_The task_
Present every line of the records below as a Markdown table, leaving out blank lines, with the columns "Row" for the row number and "Line" for the line itself.

_Listing_

----------

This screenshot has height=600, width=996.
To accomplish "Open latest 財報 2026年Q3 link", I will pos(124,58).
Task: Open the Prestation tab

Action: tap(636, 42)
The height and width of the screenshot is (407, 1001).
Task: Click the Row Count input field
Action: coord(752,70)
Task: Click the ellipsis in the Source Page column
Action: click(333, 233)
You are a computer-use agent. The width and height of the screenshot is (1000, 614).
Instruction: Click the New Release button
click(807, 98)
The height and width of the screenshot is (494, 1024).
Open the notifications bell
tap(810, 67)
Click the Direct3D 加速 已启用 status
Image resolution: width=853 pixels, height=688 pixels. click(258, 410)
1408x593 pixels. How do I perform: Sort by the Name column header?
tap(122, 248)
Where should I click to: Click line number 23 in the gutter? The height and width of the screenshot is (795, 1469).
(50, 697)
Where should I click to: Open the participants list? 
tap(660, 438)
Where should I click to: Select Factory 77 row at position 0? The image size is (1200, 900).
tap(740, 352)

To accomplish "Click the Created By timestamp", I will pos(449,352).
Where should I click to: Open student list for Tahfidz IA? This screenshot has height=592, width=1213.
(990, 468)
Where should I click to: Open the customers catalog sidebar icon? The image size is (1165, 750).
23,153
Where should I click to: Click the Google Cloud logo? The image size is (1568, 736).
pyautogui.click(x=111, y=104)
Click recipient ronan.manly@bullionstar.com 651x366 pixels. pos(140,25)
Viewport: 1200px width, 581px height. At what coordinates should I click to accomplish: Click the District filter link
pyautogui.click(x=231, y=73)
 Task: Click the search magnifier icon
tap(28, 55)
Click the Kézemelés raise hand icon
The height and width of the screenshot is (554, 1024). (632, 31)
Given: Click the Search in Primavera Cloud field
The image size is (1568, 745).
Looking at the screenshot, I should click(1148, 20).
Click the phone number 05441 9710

----------

_Solution to this problem_
| Row | Line |
|---|---|
| 1 | This screenshot has height=600, width=996. |
| 2 | To accomplish "Open latest 財報 2026年Q3 link", I will pos(124,58). |
| 3 | Task: Open the Prestation tab |
| 4 | Action: tap(636, 42) |
| 5 | The height and width of the screenshot is (407, 1001). |
| 6 | Task: Click the Row Count input field |
| 7 | Action: coord(752,70) |
| 8 | Task: Click the ellipsis in the Source Page column |
| 9 | Action: click(333, 233) |
| 10 | You are a computer-use agent. The width and height of the screenshot is (1000, 614). |
| 11 | Instruction: Click the New Release button |
| 12 | click(807, 98) |
| 13 | The height and width of the screenshot is (494, 1024). |
| 14 | Open the notifications bell |
| 15 | tap(810, 67) |
| 16 | Click the Direct3D 加速 已启用 status |
| 17 | Image resolution: width=853 pixels, height=688 pixels. click(258, 410) |
| 18 | 1408x593 pixels. How do I perform: Sort by the Name column header? |
| 19 | tap(122, 248) |
| 20 | Where should I click to: Click line number 23 in the gutter? The height and width of the screenshot is (795, 1469). |
| 21 | (50, 697) |
| 22 | Where should I click to: Open the participants list?  |
| 23 | tap(660, 438) |
| 24 | Where should I click to: Select Factory 77 row at position 0? The image size is (1200, 900). |
| 25 | tap(740, 352) |
| 26 | To accomplish "Click the Created By timestamp", I will pos(449,352). |
| 27 | Where should I click to: Open student list for Tahfidz IA? This screenshot has height=592, width=1213. |
| 28 | (990, 468) |
| 29 | Where should I click to: Open the customers catalog sidebar icon? The image size is (1165, 750). |
| 30 | 23,153 |
| 31 | Where should I click to: Click the Google Cloud logo? The image size is (1568, 736). |
| 32 | pyautogui.click(x=111, y=104) |
| 33 | Click recipient ronan.manly@bullionstar.com 651x366 pixels. pos(140,25) |
| 34 | Viewport: 1200px width, 581px height. At what coordinates should I click to accomplish: Click the District filter link |
| 35 | pyautogui.click(x=231, y=73) |
| 36 |  Task: Click the search magnifier icon |
| 37 | tap(28, 55) |
| 38 | Click the Kézemelés raise hand icon |
| 39 | The height and width of the screenshot is (554, 1024). (632, 31) |
| 40 | Given: Click the Search in Primavera Cloud field |
| 41 | The image size is (1568, 745). |
| 42 | Looking at the screenshot, I should click(1148, 20). |
| 43 | Click the phone number 05441 9710 |